C’est la troisième option qui l’a emporté... et je n’ai pas été déçu de ce choix tant le plateau et l’organisation étaient de qualité. Surtout, les maîtres d’œuvre proposaient un large panorama de la scène death metal. Les différents groupes ont ainsi révélé la richesse et la variété de cette musique aussi extrême que passionnante.

INFERN, venu de Bretagne, lance la journée dans la bonne humeur, à l’image de son chanteur toujours prêt à s’adresser au public, à remercier les fans et les bénévoles. Parler c’est bien mais jouer, c’est mieux... et les cinq gaillards, à l’image de leur bassiste énervé, assènent avec un plaisir évident les compositions de leur premier album, « Turn Of The Tide », sorti en octobre. Leur death old-school, dans la lignée de la scène britannique, BOLT THROWER en tête, mise sur la lourdeur ("Victim Of The Doom"), des breaks pesants et des accélérations subites. Le groupe s’aventure aussi dans les marais floridiens d’un OBITUARY, à l’image du puissant et rampant "Undertow" inaugural ou de "Tormented Paranoïd". L’efficacité, à l’image des refrains basiques, est au rendez-vous pour une mise à feu réussie au rythme de headbangings irrépressibles ("Gaining Ground"). Les 40 minutes du concert écoulées, détour immédiat par le stand Dolorem Records pour se procurer le LP jouissif d’INFERN... et commencer à mettre à mal notre compte en banque.

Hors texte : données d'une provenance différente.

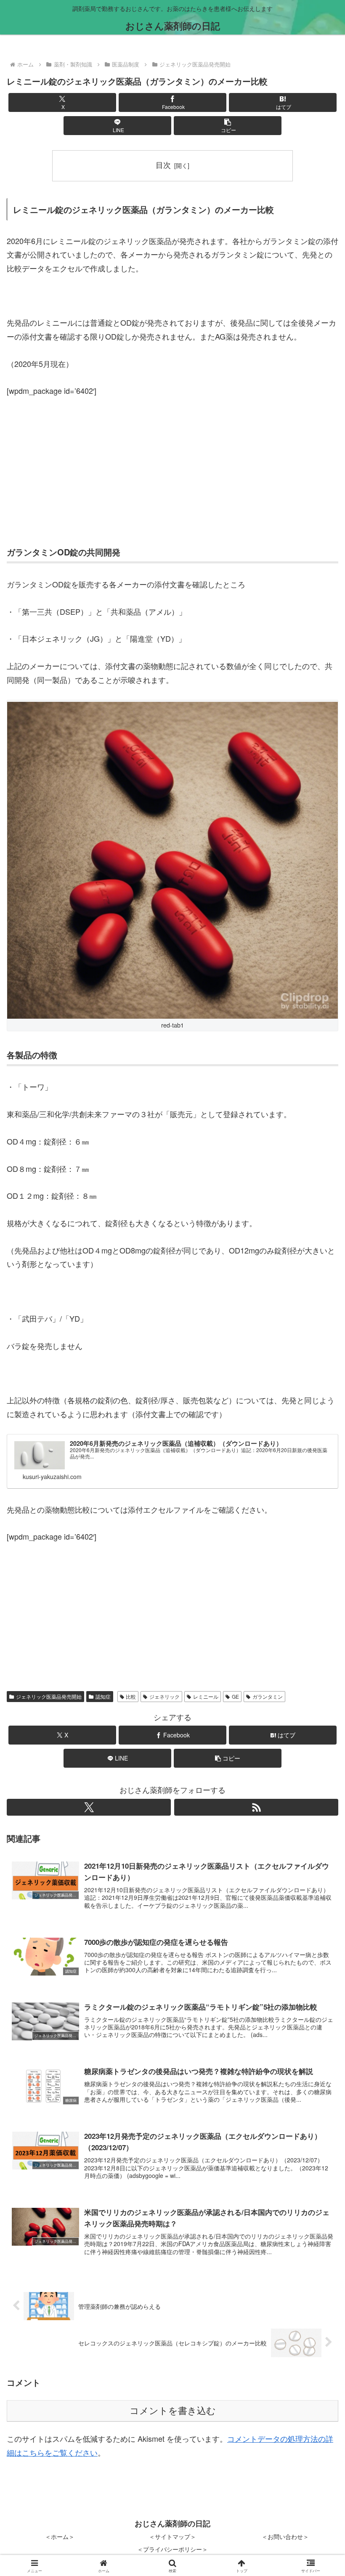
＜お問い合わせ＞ (285, 2536)
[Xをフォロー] (89, 1807)
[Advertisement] (172, 470)
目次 (163, 164)
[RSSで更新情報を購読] (256, 1807)
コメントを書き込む (173, 2411)
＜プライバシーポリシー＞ (172, 2549)
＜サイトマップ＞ (172, 2536)
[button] (227, 125)
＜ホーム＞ (59, 2536)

Les Néerlandais latinophile CAEDERE ("tuer", dans la langue de Néron) appartiennent eux au côté rapide et technique de la force. Marcel, le chanteur, crane rasé – et oui le groupe existe depuis 1998 ! – et bière souvent à la main, dégage une intense énergie. Il court, pratique le air guitar et s’adresse au public même si « my french sucks ! » ; peu importe, l’anglais fera l’affaire ! Ses comparses, eux, sont moins expansifs, concentrés sur leurs parties souvent complexes. Dès "Iconoclasm", l’intelligente violence des Bataves jaillit, magnifiée par des vocaux variés, du growl au cri torturé. On retrouve ce savoir-faire sur le long, quasi-épique "Union of Substitutes". Une prestation... de tueurs !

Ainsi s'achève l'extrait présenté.